L’Africa Finance Corporation (AFC), principal bailleur de solutions d’infrastructure du continent africain, a bouclé avec succès la plus importante opération de financement syndiqué de son histoire. Le montant final s’établit à 2 milliards de dollars, soit 400 millions de plus que l’objectif initial de 1,6 milliard, dans un contexte mondial marqué par une forte incertitude géopolitique et une volatilité accrue des marchés financiers.
Le dépassement du montant cible est le signe d’un engouement notable des investisseurs internationaux pour ce véhicule d’investissement africain. Le tour de table reflète une diversification géographique significative des prêteurs. En effet, les banques de la région Asie-Pacifique et celles d’Europe contribuent chacune à hauteur de 35 % du financement, le Moyen-Orient apporte 25 % et l’Afrique 5 %.

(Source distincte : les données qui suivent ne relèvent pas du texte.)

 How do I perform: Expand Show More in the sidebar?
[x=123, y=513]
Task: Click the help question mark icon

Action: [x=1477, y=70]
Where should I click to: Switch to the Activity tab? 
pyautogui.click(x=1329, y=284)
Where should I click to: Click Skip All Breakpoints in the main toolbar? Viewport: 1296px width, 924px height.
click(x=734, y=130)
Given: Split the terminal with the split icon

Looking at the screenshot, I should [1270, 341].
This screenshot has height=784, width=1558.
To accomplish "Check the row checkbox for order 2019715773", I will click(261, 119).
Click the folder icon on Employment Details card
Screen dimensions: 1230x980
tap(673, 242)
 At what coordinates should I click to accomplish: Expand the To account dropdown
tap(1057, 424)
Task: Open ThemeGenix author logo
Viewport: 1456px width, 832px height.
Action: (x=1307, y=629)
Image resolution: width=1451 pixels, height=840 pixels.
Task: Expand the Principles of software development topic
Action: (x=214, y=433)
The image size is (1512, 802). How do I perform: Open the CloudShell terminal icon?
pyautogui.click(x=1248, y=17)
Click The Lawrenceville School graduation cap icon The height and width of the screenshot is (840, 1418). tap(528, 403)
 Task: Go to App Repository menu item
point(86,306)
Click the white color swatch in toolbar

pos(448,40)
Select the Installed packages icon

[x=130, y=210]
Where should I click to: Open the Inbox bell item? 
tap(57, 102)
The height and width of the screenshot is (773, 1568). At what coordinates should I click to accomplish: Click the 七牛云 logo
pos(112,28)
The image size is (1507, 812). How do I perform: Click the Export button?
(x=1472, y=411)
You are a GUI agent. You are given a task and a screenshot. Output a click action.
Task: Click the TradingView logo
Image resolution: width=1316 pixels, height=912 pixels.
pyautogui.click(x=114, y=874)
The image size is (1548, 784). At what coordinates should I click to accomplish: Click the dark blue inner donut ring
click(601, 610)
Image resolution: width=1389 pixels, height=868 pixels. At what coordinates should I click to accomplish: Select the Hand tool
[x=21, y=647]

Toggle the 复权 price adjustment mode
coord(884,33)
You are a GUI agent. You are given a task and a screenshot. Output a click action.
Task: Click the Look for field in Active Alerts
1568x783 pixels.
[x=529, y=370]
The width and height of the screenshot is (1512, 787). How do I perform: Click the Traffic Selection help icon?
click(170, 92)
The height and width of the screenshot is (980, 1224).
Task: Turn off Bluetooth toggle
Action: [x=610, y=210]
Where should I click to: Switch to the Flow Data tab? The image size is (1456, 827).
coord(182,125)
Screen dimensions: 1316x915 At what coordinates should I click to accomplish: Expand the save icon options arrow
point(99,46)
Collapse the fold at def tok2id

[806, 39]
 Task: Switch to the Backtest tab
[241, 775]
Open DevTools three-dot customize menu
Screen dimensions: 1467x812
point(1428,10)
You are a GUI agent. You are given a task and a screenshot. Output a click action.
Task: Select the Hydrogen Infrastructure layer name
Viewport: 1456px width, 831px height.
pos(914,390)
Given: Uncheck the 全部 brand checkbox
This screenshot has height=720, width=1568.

Parmi les établissements impliqués figurent Barclays, Commerzbank, Mizuho Bank, Société Générale, via ses entités française, ivoirienne et sénégalaise, ou encore First Abu Dhabi Bank et Standard Chartered Bank.
Cette opération intervient alors que l’AFC affiche des notations de crédit en progression. L’agence S&P Global Ratings lui a attribué cette année la note « A », assortie d’une perspective positive, venant compléter les évaluations « A3 » de Moody’s et « A+ » de l’agence japonaise JCR. Des notations de catégorie investissement qui facilitent l’accès à des ressources longues à des conditions compétitives.
Commentant cette levée, le président-directeur général de l’AFC, Samaila Zubairu, a indiqué que la prochaine phase de croissance africaine sera portée non par des projets ponctuels, mais par des systèmes d’infrastructures intégrés, articulant énergie, transports, logistique, industrie et technologie.
Banji Fehintola, membre du conseil d’administration et directeur des services financiers, a, pour sa part, souligné que la finalisation de cette opération, dans un contexte mondial complexe, atteste de la confiance des partenaires financiers dans la solidité et les capacités d’exécution de l’AFC.
Cette transaction s’inscrit, en outre, dans une dynamique de croissance soutenue pour l’AFC. Ses actifs ont franchi le seuil record de 19 milliards de dollars et son réseau couvre désormais 48 pays africains. L’institution a par ailleurs annoncé l’ouverture prochaine de son premier bureau régional hors de Lagos, à Nairobi, lors de son sommet « L’Afrique que nous construisons ».
Le financement syndiqué s’inscrit, enfin, dans les orientations du rapport « État des infrastructures en Afrique 2026 » publié par l’institution, qui préconise la mobilisation des fonds de pension nationaux vers les infrastructures prioritaires du continent, un chantier considéré comme structurant pour l’autonomisation financière de l’Afrique.